Evaluate Vs. Rate

Are teachers judges who decide whether their students pass or fail or “gardeners” who offer the best conditions to grow?
Evaluate vs.  Qualify

We are doing something wrong when evaluating whether at the end of the semester there are only students who are tired, unmotivated, stressed and on the verge of mental breakdown due to final exams that measure more memory than learning. Many teachers evaluate to check whether the students are learning or not, forgetting that the evaluation also serves to give us an idea of ​​the quality of teaching.

In this sense, it is very important to differentiate the concepts of evaluation and qualification. The rating is only a result of the evaluation; on many occasions, a score that says little.

However, assessment is another way of learning. It is of little or no use when it does not offer information on how to improve. Does a 1, 2, 3, 4, 5, 6, 7, 8, 9, 10 tell us something beyond that we have obtained an expected or unexpected result?

Teacher with student

Assess to learn

Evaluation is – perhaps better to say “should be” – an opportunity to put knowledge into practice, express ideas. A moment for doubts and questions to arise.

It makes sense when it is at the service of the learners, when the proofreader uses the green pen, highlighting the successes and giving the errors only the starting point entity. When the evaluation is done to qualify and not to improve, it becomes a sad and poor act.

Today, the idea in many countries is for teachers to focus more on competencies than content. Not everything that is taught should automatically become an object of evaluation, nor is everything that is learned evaluable.

Teaching is not so much or just a question of knowledge, but of ways of reasoning. Learning is not just accumulating knowledge, but internalizing it and integrating it into our way of thinking.

Exams to qualify

Many tests consist of memorization and repetition of content. Easy to pose, easy to correct. They are part of an apprenticeship where parents and teachers expect students to repeat what is established or seen, not what is found out, thought or imagined.

On the other hand, something that many ignore is that an exam has enormous power: to capture the attention of the student. Something that is a kind of magic and that many also insist on shortening, leaving very short times to respond.

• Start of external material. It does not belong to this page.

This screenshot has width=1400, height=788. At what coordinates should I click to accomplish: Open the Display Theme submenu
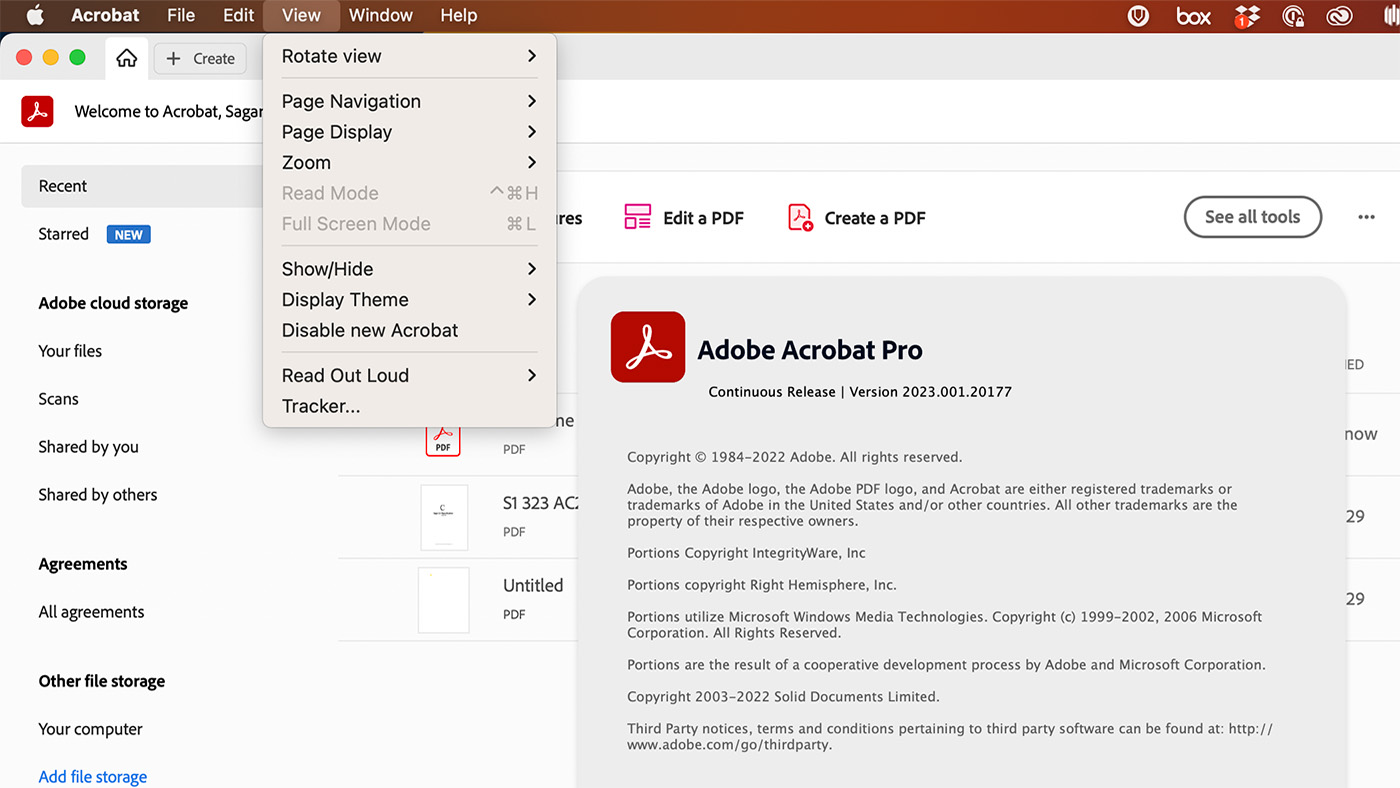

Thus, a well-designed test can be a continuation of the student’s learning, a time to think about what has been read and heard.

Finally, they are rarely related to personal or social content, only school. They do not work on basic skills and are done in an automated way without thinking critically about what is being written.

Evaluate by rubrics

To the extent that evaluation tasks are diversified to favor the development of competencies, adequate instruments are also required to evaluate.

The instruments used to evaluate learning outcomes are diverse, but among the different tools it is the rubrics that, due to their versatility and didactic potential, have received the most attention.

Rubrics are scoring guides used in evaluating student performance that describe the specific characteristics of a product, project, or task at various performance levels, in order to clarify what is expected of the student’s work, to assess its implementation and facilitating the provision of feedback. (Andrade, 2005; Mertler, 2001).

Students in class

Advantages for students

Students have much more information than with other instruments (feedback). They know in advance the criteria with which they will be evaluated. Criteria that promote learning and self-evaluation, facilitate global understanding and the development of different capacities.

Advantages for teachers

They are easy to use and explain to students and increase the objectivity of the evaluation process. They provide feedback on the effectiveness of the teaching methods that have been used. They are versatile and meet the demands of the competency assessment process.

A new way of understanding evaluation

Formative assessment is characterized by being democratic and at the service of teaching and learning. Very valuable when we need to have relevant and useful information, focusing attention on both the processes and the contexts involved in teaching and learning.

An effort must be made to regain the meaning of the terms “evaluation” and “qualification”.